Stored records:

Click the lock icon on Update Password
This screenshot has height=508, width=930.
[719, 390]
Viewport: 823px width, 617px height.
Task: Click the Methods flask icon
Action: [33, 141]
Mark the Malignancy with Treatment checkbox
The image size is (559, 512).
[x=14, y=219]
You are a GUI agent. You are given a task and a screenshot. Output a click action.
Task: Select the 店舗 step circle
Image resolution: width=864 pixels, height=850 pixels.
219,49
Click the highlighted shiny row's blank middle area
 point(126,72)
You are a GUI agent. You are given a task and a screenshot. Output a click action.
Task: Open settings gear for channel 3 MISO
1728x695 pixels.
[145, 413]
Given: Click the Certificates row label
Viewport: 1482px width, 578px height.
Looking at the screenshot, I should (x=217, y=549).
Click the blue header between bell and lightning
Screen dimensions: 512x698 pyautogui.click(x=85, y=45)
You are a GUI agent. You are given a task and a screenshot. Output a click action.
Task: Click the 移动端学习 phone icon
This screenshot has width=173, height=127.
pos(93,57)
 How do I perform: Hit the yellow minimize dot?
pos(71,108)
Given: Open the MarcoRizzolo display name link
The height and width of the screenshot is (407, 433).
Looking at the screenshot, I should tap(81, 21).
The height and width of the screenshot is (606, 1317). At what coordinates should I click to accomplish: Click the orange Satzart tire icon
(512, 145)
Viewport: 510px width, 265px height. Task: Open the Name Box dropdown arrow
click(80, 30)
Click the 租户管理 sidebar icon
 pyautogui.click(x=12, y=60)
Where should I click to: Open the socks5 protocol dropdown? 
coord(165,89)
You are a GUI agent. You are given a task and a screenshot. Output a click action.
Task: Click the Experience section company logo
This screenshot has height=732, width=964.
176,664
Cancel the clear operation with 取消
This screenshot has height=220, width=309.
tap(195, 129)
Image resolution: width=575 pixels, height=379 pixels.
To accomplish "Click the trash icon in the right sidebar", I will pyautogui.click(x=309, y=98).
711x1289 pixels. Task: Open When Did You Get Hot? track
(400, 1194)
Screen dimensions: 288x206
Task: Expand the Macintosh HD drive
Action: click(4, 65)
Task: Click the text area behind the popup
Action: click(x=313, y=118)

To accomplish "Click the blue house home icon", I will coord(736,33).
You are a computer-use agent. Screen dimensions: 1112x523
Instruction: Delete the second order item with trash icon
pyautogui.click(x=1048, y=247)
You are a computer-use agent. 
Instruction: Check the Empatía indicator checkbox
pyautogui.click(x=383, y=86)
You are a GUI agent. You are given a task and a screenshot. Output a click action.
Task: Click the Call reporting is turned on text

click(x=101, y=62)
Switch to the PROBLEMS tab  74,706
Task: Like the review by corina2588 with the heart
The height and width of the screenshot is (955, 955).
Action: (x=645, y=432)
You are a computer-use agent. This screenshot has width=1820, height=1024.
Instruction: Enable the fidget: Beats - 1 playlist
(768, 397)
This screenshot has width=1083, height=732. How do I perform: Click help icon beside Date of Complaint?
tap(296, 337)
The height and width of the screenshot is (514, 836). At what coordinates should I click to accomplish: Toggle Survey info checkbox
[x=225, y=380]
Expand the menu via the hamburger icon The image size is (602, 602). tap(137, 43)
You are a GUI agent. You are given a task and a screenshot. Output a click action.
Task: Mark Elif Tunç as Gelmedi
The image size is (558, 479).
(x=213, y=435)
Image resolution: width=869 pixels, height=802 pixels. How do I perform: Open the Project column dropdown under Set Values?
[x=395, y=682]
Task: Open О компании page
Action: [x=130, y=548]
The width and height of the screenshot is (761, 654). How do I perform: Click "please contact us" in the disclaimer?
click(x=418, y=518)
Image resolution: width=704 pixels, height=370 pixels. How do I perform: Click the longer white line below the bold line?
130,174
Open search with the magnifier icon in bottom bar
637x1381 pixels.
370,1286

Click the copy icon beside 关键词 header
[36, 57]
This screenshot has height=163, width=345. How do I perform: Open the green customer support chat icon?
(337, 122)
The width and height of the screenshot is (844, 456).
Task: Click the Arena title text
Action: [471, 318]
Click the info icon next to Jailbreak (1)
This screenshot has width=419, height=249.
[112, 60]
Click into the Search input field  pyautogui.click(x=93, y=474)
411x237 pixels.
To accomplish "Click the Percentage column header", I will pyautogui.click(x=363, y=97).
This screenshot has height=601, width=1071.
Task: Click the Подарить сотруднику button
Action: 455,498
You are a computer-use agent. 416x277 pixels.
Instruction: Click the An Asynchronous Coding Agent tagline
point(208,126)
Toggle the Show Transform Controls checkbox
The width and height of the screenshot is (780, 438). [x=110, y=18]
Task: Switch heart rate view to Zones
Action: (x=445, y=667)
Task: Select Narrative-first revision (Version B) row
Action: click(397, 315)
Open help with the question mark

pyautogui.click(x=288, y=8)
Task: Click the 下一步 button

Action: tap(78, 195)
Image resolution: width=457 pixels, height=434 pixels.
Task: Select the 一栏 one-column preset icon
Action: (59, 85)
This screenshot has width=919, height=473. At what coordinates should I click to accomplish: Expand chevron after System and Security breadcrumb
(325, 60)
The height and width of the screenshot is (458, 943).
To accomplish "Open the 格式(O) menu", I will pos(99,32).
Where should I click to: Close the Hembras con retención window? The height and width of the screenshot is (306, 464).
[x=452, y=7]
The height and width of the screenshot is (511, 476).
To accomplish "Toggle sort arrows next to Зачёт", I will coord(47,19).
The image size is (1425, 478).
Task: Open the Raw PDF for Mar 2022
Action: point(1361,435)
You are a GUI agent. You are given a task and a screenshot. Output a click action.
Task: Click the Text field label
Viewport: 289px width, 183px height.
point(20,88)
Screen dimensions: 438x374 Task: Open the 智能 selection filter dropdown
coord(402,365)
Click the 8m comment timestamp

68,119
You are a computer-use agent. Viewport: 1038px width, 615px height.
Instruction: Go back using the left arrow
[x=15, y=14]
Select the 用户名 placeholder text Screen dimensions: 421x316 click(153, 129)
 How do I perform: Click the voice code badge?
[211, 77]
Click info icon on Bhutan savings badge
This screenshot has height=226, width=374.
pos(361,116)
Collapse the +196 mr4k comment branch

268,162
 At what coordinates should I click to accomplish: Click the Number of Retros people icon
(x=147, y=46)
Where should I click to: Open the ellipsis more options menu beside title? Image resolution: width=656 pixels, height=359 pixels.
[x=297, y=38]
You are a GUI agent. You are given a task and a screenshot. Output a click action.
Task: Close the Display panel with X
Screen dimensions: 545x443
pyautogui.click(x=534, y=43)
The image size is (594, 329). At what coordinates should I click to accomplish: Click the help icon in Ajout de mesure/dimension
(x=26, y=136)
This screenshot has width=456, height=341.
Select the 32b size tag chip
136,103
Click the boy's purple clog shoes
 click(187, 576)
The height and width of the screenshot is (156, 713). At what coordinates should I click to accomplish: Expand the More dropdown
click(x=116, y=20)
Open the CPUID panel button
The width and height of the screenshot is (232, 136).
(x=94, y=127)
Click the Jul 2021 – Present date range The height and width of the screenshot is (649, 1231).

INSTRUCTIONS TO FOLLOW >>
Take the records shown above and output them again exactly.

RESULT OF THIS TASK >>
Click the lock icon on Update Password
This screenshot has height=508, width=930.
[719, 390]
Viewport: 823px width, 617px height.
Task: Click the Methods flask icon
Action: [33, 141]
Mark the Malignancy with Treatment checkbox
The image size is (559, 512).
[x=14, y=219]
You are a GUI agent. You are given a task and a screenshot. Output a click action.
Task: Select the 店舗 step circle
Image resolution: width=864 pixels, height=850 pixels.
219,49
Click the highlighted shiny row's blank middle area
 point(126,72)
You are a GUI agent. You are given a task and a screenshot. Output a click action.
Task: Open settings gear for channel 3 MISO
1728x695 pixels.
[145, 413]
Given: Click the Certificates row label
Viewport: 1482px width, 578px height.
Looking at the screenshot, I should (x=217, y=549).
Click the blue header between bell and lightning
Screen dimensions: 512x698 pyautogui.click(x=85, y=45)
You are a GUI agent. You are given a task and a screenshot. Output a click action.
Task: Click the 移动端学习 phone icon
This screenshot has width=173, height=127.
pos(93,57)
 How do I perform: Hit the yellow minimize dot?
pos(71,108)
Given: Open the MarcoRizzolo display name link
The height and width of the screenshot is (407, 433).
Looking at the screenshot, I should tap(81, 21).
The height and width of the screenshot is (606, 1317). At what coordinates should I click to accomplish: Click the orange Satzart tire icon
(512, 145)
Viewport: 510px width, 265px height. Task: Open the Name Box dropdown arrow
click(80, 30)
Click the 租户管理 sidebar icon
 pyautogui.click(x=12, y=60)
Where should I click to: Open the socks5 protocol dropdown? 
coord(165,89)
You are a GUI agent. You are given a task and a screenshot. Output a click action.
Task: Click the Experience section company logo
This screenshot has height=732, width=964.
176,664
Cancel the clear operation with 取消
This screenshot has height=220, width=309.
tap(195, 129)
Image resolution: width=575 pixels, height=379 pixels.
To accomplish "Click the trash icon in the right sidebar", I will pyautogui.click(x=309, y=98).
711x1289 pixels. Task: Open When Did You Get Hot? track
(400, 1194)
Screen dimensions: 288x206
Task: Expand the Macintosh HD drive
Action: click(4, 65)
Task: Click the text area behind the popup
Action: click(x=313, y=118)

To accomplish "Click the blue house home icon", I will coord(736,33).
You are a computer-use agent. Screen dimensions: 1112x523
Instruction: Delete the second order item with trash icon
pyautogui.click(x=1048, y=247)
You are a computer-use agent. 
Instruction: Check the Empatía indicator checkbox
pyautogui.click(x=383, y=86)
You are a GUI agent. You are given a task and a screenshot. Output a click action.
Task: Click the Call reporting is turned on text

click(x=101, y=62)
Switch to the PROBLEMS tab  74,706
Task: Like the review by corina2588 with the heart
The height and width of the screenshot is (955, 955).
Action: (x=645, y=432)
You are a computer-use agent. This screenshot has width=1820, height=1024.
Instruction: Enable the fidget: Beats - 1 playlist
(768, 397)
This screenshot has width=1083, height=732. How do I perform: Click help icon beside Date of Complaint?
tap(296, 337)
The height and width of the screenshot is (514, 836). At what coordinates should I click to accomplish: Toggle Survey info checkbox
[x=225, y=380]
Expand the menu via the hamburger icon The image size is (602, 602). tap(137, 43)
You are a GUI agent. You are given a task and a screenshot. Output a click action.
Task: Mark Elif Tunç as Gelmedi
The image size is (558, 479).
(x=213, y=435)
Image resolution: width=869 pixels, height=802 pixels. How do I perform: Open the Project column dropdown under Set Values?
[x=395, y=682]
Task: Open О компании page
Action: [x=130, y=548]
The width and height of the screenshot is (761, 654). How do I perform: Click "please contact us" in the disclaimer?
click(x=418, y=518)
Image resolution: width=704 pixels, height=370 pixels. How do I perform: Click the longer white line below the bold line?
130,174
Open search with the magnifier icon in bottom bar
637x1381 pixels.
370,1286

Click the copy icon beside 关键词 header
[36, 57]
This screenshot has height=163, width=345. How do I perform: Open the green customer support chat icon?
(337, 122)
The width and height of the screenshot is (844, 456).
Task: Click the Arena title text
Action: [471, 318]
Click the info icon next to Jailbreak (1)
This screenshot has width=419, height=249.
[112, 60]
Click into the Search input field  pyautogui.click(x=93, y=474)
411x237 pixels.
To accomplish "Click the Percentage column header", I will pyautogui.click(x=363, y=97).
This screenshot has height=601, width=1071.
Task: Click the Подарить сотруднику button
Action: 455,498
You are a computer-use agent. 416x277 pixels.
Instruction: Click the An Asynchronous Coding Agent tagline
point(208,126)
Toggle the Show Transform Controls checkbox
The width and height of the screenshot is (780, 438). [x=110, y=18]
Task: Switch heart rate view to Zones
Action: (x=445, y=667)
Task: Select Narrative-first revision (Version B) row
Action: click(397, 315)
Open help with the question mark

pyautogui.click(x=288, y=8)
Task: Click the 下一步 button

Action: tap(78, 195)
Image resolution: width=457 pixels, height=434 pixels.
Task: Select the 一栏 one-column preset icon
Action: (59, 85)
This screenshot has width=919, height=473. At what coordinates should I click to accomplish: Expand chevron after System and Security breadcrumb
(325, 60)
The height and width of the screenshot is (458, 943).
To accomplish "Open the 格式(O) menu", I will pos(99,32).
Where should I click to: Close the Hembras con retención window? The height and width of the screenshot is (306, 464).
[x=452, y=7]
The height and width of the screenshot is (511, 476).
To accomplish "Toggle sort arrows next to Зачёт", I will coord(47,19).
The image size is (1425, 478).
Task: Open the Raw PDF for Mar 2022
Action: point(1361,435)
You are a GUI agent. You are given a task and a screenshot. Output a click action.
Task: Click the Text field label
Viewport: 289px width, 183px height.
point(20,88)
Screen dimensions: 438x374 Task: Open the 智能 selection filter dropdown
coord(402,365)
Click the 8m comment timestamp

68,119
You are a computer-use agent. Viewport: 1038px width, 615px height.
Instruction: Go back using the left arrow
[x=15, y=14]
Select the 用户名 placeholder text Screen dimensions: 421x316 click(153, 129)
 How do I perform: Click the voice code badge?
[211, 77]
Click info icon on Bhutan savings badge
This screenshot has height=226, width=374.
pos(361,116)
Collapse the +196 mr4k comment branch

268,162
 At what coordinates should I click to accomplish: Click the Number of Retros people icon
(x=147, y=46)
Where should I click to: Open the ellipsis more options menu beside title? Image resolution: width=656 pixels, height=359 pixels.
[x=297, y=38]
You are a GUI agent. You are given a task and a screenshot. Output a click action.
Task: Close the Display panel with X
Screen dimensions: 545x443
pyautogui.click(x=534, y=43)
The image size is (594, 329). At what coordinates should I click to accomplish: Click the help icon in Ajout de mesure/dimension
(x=26, y=136)
This screenshot has width=456, height=341.
Select the 32b size tag chip
136,103
Click the boy's purple clog shoes
 click(187, 576)
The height and width of the screenshot is (156, 713). At what coordinates should I click to accomplish: Expand the More dropdown
click(x=116, y=20)
Open the CPUID panel button
The width and height of the screenshot is (232, 136).
(x=94, y=127)
Click the Jul 2021 – Present date range The height and width of the screenshot is (649, 1231).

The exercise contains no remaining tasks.